Preference categories apply to family members who are not immediate relatives. The visas allotted for these categories are subject to annual numerical limits. A visa becomes available to a preference category based on the priority date (the date the Form I-130 was filed). Preference categories are grouped as follows:
-
First preference: Unmarried, adult sons and daughters of U.S. citizens (adult means 21 or older.)
-
Second Preference (2A): Spouses of Green Card holders, unmarried children (under 21) of permanent residents Second Preference (2B): Unmarried adult sons and daughters of permanent residents
-
Third Preference: Married sons and daughters (any age) of U.S. citizens
-
Fourth Preference: Brothers and sisters of adult U.S. citizens
What Happens Next?
-
If your relative is already in the United States, they may apply to adjust status to become a Green Card holder (lawful permanent resident) after a visa number becomes available using Form I-485.
-
If your relative is outside the United States, your petition will be sent to the National Visa Center (NVC). The NVC will forward your petition to the appropriate U.S. consulate when a visa becomes available and your relative will be notified about how to proceed. This process is referred to as “consular processing.”
-
Your family member’s preference category will determine how long they will have to wait for an immigrant visa number. Once you have filed a petition.
ASYLUM
Every year people come to the United States seeking protection because they have suffered persecution or fear that they will suffer persecution due to:
-
Race
-
Religion
-
Nationality
-
Membership in a particular social group
-
Political opinion
If you are eligible for asylum you may be permitted to remain in the United States. To apply for Asylum, file a Form I-589, Application for Asylum and for Withholding of Removal, within one year of your arrival to the United States.
You may include your spouse and children who are in the United States on your application at the time you file or at any time until a final decision is made on your case. To include your child on your application, the child must be under 21 and unmarried.
You cannot apply for permission to work (employment authorization) in the United States at the same time you apply for asylum.
You may apply for employment authorization if:
-
150 days have passed since you filed your complete asylum application, excluding any delays caused by you (such as a request to reschedule your interview) AND
-
No decision has been made on your application
If you are granted asylum you may petition to bring your spouse and children to the United States. To include your child on your application, the child must be under 21 and unmarried. You must file the petition within two years of being granted asylum unless there are humanitarian reasons to excuse this deadline. You may apply for a green card one year after being granted asylum. You must submit a separate I-485 application packet for yourself and, if applicable, for each family member who received derivative asylum based on your case.
H-1B
Requirement 1 - You must have an employer-employee relationship with the petitioning U.S. employer.
In general, a valid employer-employee relationship is determined by whether the U.S. employer may hire, pay, fire, supervise or otherwise control the work of the H-1B worker. In some cases, the sole or majority owner of the petitioning company or organization may be able to establish a valid employer-employee relationship, if the facts show that the petitioning entity has the right to control the beneficiary’s employment.

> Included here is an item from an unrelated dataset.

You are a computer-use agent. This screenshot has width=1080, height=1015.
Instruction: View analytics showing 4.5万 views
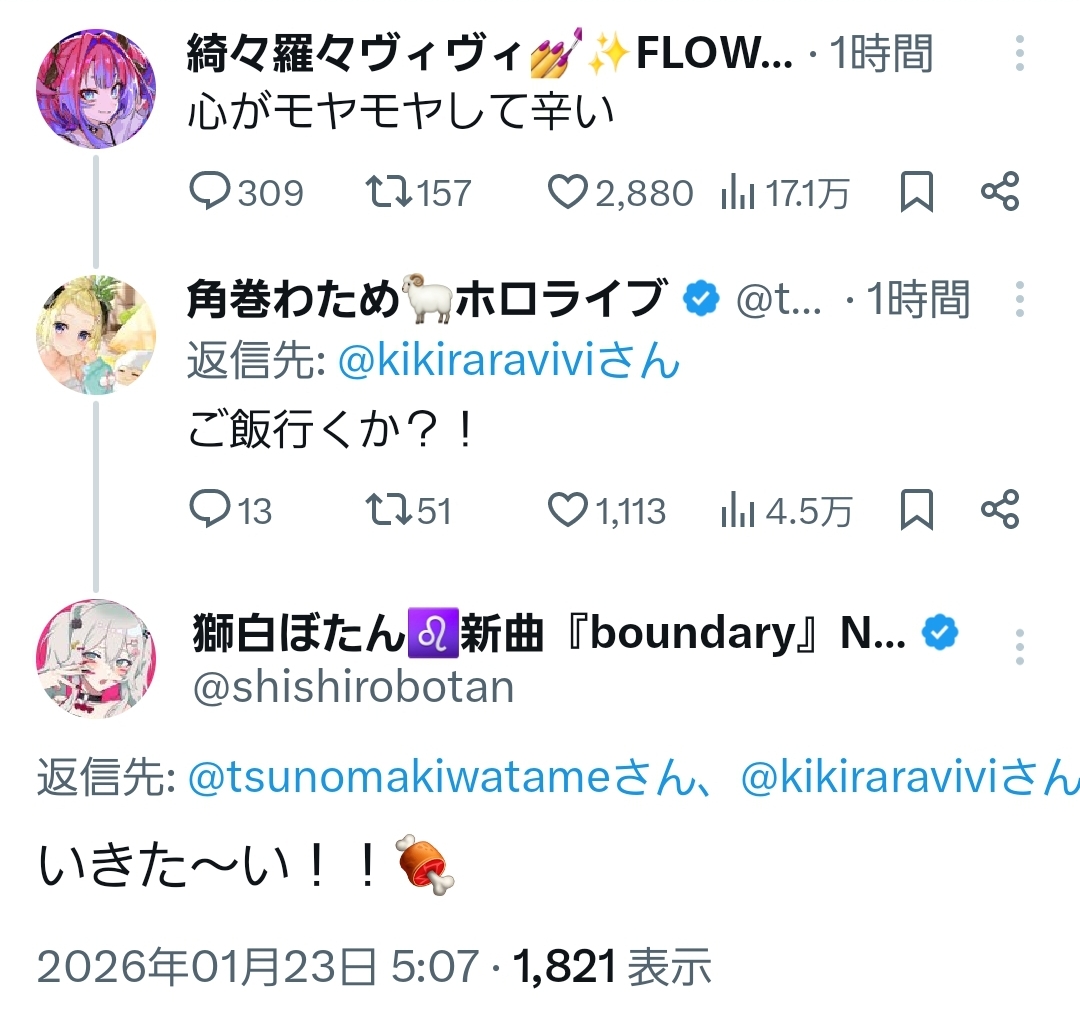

Requirement 2 - Your job must qualify as a specialty occupation by meeting one of the following criteria:
-
A bachelor’s degree or higher degree or its equivalent is normally the minimum requirement for the particular position;
-
The degree requirement is common for this position in the industry or the job is so complex or unique that it can only be performed by someone with at least a bachelor's degree in a field related to the position;
-
The employer normally requires a degree or its equivalent for the position; or
-
The nature of the specific duties is so specialized and complex that the knowledge required to perform the duties is usually associated with the attainment of a bachelor's or higher degree.

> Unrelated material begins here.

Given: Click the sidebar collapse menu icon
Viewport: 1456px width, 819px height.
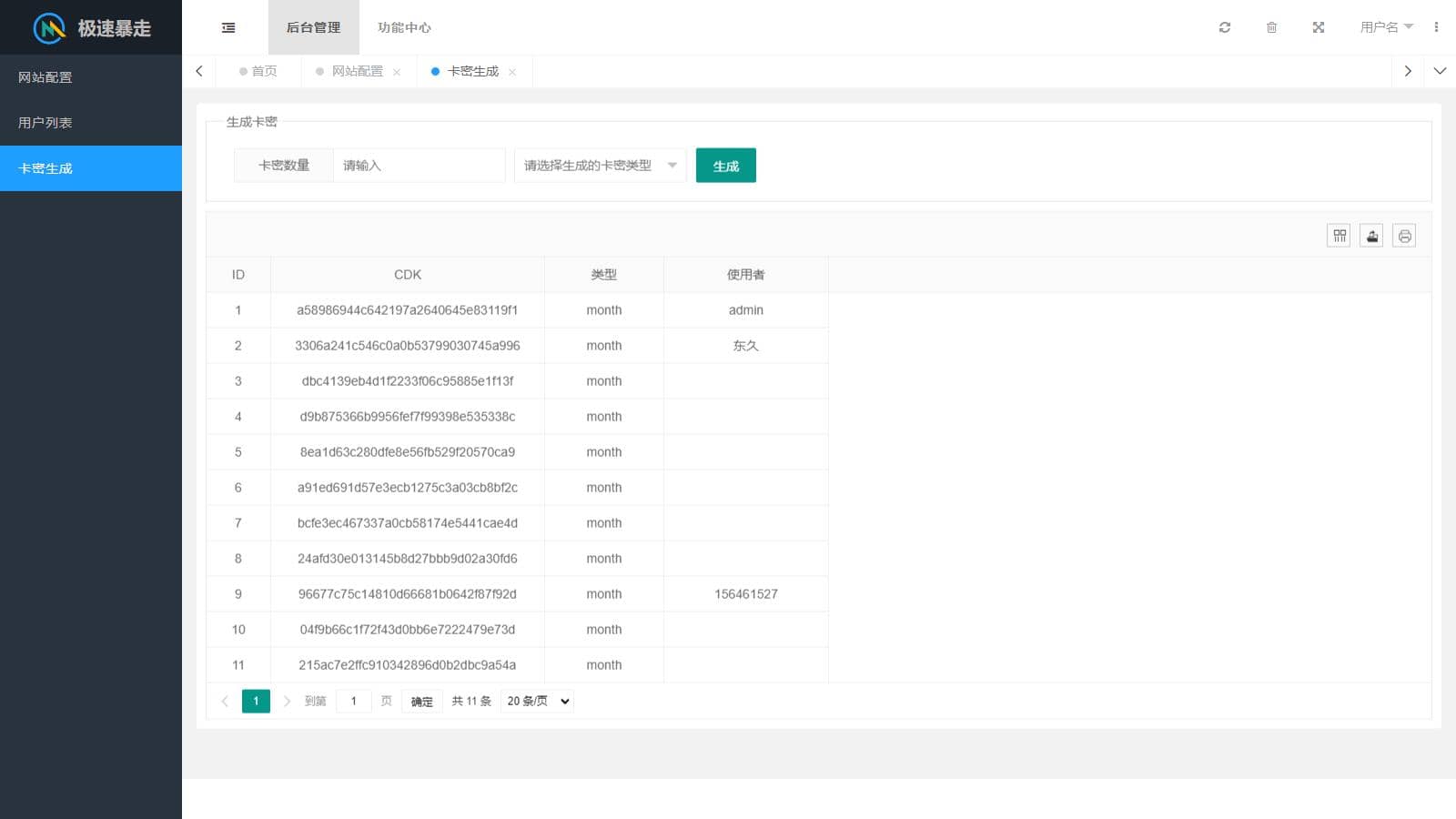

Requirement 3 - Your job must be in a specialty occupation related to your field of study.
Requirement 4 - You must be paid at least the actual or prevailing wage for your occupation, whichever is higher.
The prevailing wage is determined based on the position in which you will be employed and the geographic location where you will be working (among other factors). The U.S. Department of Labor (DOL) maintains a database with applicable current prevailing wage levels based on occupation and work location.
Requirement 5 - An H-1B visa number must be available at the time of filing the petition unless the petition is exempt from numerical limits.
The H-1B visa has an annual numerical limit, or cap, of 65,000 visas each fiscal year. The first 20,000 petitions filed on behalf of beneficiaries with a U.S. master’s degree or higher are exempt from the cap. Additionally, H-1B workers who are petitioned for or employed at an institution of higher education (or its affiliated or related nonprofit entities), a nonprofit research organization, or a government research organization are not subject to this numerical cap. Cap numbers are often used up very quickly, so it is important to plan in advance if you will be filing for an H-1B visa that is subject to the annual H-1B numerical cap. The U.S. government’s fiscal year starts on Oct. 1. H-1B petitions can be filed up to 6 months before the start date, which is generally April 1 for an October 1 start date.
ADJUSTMENT OF STATUS
The Immigration and Nationality Act (INA) permits the change of an individual's immigration status while in the United States from nonimmigrant or parolee (temporary) to immigrant (permanent) if the individual was inspected and admitted or paroled into the United States and is able to meet all required qualifications for a green card (permanent residence) in a particular category. The common term for a change to permanent status is “adjustment of status.”
The INA provides an individual two primary paths to permanent resident status. Adjustment of status is the process by which an eligible individual already in the United States can get permanent resident status (a green card) without having to return to their home country to complete visa processing.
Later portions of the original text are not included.